On the other hand, driving something that is not valuable, not particularly fast, and not very obvious on the track can lift the burdens of responsibility and release the inner hooligan that hides inside all racing drivers. I have clients who have more simple fun racing Sprites than Ferraris. Herein is the allure of this Abarth.

There are collectible Fiat Abarths, dripping history and originality and worthy of a place beside the racing greats of our time, but our subject car is not one of them. This is a pure weapons-grade racing toy, built up from parts on what may or may not have originally been a “real” Abarth chassis with no known history.

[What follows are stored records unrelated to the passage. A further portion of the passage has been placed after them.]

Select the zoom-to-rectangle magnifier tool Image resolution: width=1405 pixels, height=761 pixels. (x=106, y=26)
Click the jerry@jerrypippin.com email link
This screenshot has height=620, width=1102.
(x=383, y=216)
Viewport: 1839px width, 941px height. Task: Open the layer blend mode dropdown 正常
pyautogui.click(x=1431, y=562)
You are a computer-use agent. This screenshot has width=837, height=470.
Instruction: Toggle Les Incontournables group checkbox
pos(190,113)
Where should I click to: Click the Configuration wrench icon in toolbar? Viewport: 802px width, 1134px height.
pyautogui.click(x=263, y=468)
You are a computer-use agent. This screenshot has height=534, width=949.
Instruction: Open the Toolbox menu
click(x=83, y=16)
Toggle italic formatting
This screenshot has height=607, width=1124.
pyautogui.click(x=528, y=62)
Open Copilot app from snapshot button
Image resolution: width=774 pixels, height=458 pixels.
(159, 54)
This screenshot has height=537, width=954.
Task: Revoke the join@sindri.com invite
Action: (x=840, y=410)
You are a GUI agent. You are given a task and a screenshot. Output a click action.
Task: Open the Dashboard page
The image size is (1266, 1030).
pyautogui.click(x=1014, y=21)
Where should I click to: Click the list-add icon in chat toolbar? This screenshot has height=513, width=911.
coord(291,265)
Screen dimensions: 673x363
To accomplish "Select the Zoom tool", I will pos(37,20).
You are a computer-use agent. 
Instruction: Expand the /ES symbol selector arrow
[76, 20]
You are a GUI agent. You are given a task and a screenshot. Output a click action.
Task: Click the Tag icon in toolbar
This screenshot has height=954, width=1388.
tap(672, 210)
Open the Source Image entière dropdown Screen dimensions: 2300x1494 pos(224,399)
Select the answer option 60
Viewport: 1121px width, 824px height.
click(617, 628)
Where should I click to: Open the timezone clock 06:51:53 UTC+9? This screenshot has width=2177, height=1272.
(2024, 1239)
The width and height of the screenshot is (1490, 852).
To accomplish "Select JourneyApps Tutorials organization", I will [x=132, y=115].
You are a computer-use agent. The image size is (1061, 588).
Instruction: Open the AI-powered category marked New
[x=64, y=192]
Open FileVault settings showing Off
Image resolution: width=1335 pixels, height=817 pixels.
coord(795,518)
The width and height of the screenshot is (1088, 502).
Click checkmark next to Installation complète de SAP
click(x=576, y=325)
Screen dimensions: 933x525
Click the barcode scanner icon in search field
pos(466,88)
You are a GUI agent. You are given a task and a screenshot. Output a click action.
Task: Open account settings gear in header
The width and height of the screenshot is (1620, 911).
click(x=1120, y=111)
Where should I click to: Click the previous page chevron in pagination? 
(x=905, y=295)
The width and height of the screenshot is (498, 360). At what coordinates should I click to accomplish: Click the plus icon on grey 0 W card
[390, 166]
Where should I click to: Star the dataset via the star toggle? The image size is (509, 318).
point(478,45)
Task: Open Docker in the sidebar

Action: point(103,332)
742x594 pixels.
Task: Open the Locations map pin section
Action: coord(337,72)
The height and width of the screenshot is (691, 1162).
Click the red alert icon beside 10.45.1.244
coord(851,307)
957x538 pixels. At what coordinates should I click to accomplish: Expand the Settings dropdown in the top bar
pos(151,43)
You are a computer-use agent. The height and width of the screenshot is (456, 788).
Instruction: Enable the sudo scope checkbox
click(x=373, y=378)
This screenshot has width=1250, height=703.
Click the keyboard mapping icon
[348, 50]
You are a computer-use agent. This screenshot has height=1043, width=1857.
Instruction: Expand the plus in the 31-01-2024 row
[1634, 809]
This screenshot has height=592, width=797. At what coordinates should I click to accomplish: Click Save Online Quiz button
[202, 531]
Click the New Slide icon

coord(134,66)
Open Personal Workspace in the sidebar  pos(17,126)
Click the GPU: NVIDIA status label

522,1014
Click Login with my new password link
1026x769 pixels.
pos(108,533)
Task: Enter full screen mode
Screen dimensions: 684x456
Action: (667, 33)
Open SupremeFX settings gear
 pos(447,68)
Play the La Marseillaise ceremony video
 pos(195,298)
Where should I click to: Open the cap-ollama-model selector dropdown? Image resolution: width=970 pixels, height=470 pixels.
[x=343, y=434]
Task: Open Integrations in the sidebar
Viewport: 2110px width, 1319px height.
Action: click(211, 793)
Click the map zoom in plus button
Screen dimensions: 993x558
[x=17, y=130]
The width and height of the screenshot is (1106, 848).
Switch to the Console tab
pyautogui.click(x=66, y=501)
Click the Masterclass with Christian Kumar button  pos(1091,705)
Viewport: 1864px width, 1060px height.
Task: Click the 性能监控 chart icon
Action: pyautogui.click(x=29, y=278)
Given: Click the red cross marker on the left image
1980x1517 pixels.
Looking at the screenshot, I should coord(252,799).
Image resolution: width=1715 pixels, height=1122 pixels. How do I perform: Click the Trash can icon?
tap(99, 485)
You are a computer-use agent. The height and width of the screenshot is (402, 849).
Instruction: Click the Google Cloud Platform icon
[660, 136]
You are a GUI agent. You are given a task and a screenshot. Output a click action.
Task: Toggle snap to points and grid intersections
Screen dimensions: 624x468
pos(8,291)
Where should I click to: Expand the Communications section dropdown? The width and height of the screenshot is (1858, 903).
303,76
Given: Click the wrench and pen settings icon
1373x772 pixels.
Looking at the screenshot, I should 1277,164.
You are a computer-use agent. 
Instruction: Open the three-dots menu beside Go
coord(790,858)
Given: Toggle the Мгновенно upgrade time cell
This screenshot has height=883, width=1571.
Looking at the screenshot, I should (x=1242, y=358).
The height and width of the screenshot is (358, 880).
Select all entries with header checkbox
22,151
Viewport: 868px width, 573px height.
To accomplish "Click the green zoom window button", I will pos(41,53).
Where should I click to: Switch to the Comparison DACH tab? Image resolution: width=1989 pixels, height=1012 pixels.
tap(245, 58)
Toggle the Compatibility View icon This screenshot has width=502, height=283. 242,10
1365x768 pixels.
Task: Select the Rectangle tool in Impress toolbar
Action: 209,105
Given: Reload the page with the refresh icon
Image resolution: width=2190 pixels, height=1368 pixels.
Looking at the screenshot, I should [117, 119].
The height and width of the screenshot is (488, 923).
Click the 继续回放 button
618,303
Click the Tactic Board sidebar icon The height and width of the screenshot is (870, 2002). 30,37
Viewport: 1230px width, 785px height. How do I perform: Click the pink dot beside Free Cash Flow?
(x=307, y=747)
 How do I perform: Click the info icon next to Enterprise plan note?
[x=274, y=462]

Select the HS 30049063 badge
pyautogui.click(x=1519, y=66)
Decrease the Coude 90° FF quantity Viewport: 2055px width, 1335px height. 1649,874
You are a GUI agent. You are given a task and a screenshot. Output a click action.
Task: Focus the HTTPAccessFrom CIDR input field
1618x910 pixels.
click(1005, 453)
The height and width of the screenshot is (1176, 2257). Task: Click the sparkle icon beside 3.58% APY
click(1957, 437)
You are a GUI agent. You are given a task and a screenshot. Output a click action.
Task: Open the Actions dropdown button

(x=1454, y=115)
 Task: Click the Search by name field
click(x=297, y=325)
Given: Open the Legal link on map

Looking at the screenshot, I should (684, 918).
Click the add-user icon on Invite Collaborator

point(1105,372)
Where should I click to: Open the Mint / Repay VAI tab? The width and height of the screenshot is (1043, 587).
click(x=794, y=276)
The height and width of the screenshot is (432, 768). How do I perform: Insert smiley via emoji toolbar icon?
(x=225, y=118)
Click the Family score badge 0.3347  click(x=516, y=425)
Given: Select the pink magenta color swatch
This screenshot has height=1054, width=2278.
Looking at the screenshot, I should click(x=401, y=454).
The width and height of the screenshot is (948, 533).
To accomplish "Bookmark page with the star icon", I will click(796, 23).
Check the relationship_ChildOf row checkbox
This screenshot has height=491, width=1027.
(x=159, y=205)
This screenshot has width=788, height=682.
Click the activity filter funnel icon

The compensation is that it was valued at roughly half of what a really good version would set you back. If you are just looking for fun, there is no need to pay for collectibility in a car like this.

As a racing car, it appears well built, it is very nicely presented, and will be welcome in the local and regional races that it is likely to attend. In terms of the cars you are likely to run against, it costs a bit more than a Sprite or an MG, but about the same as a competitive Mini or Alfa, so the essential numbers make sense. It is Italian, and there aren’t a lot of them out there, so there is a certain panache and exclusivity to it — and don’t forget the Cyclops Hooligan factor — Yeehah! I think it was appropriately bought.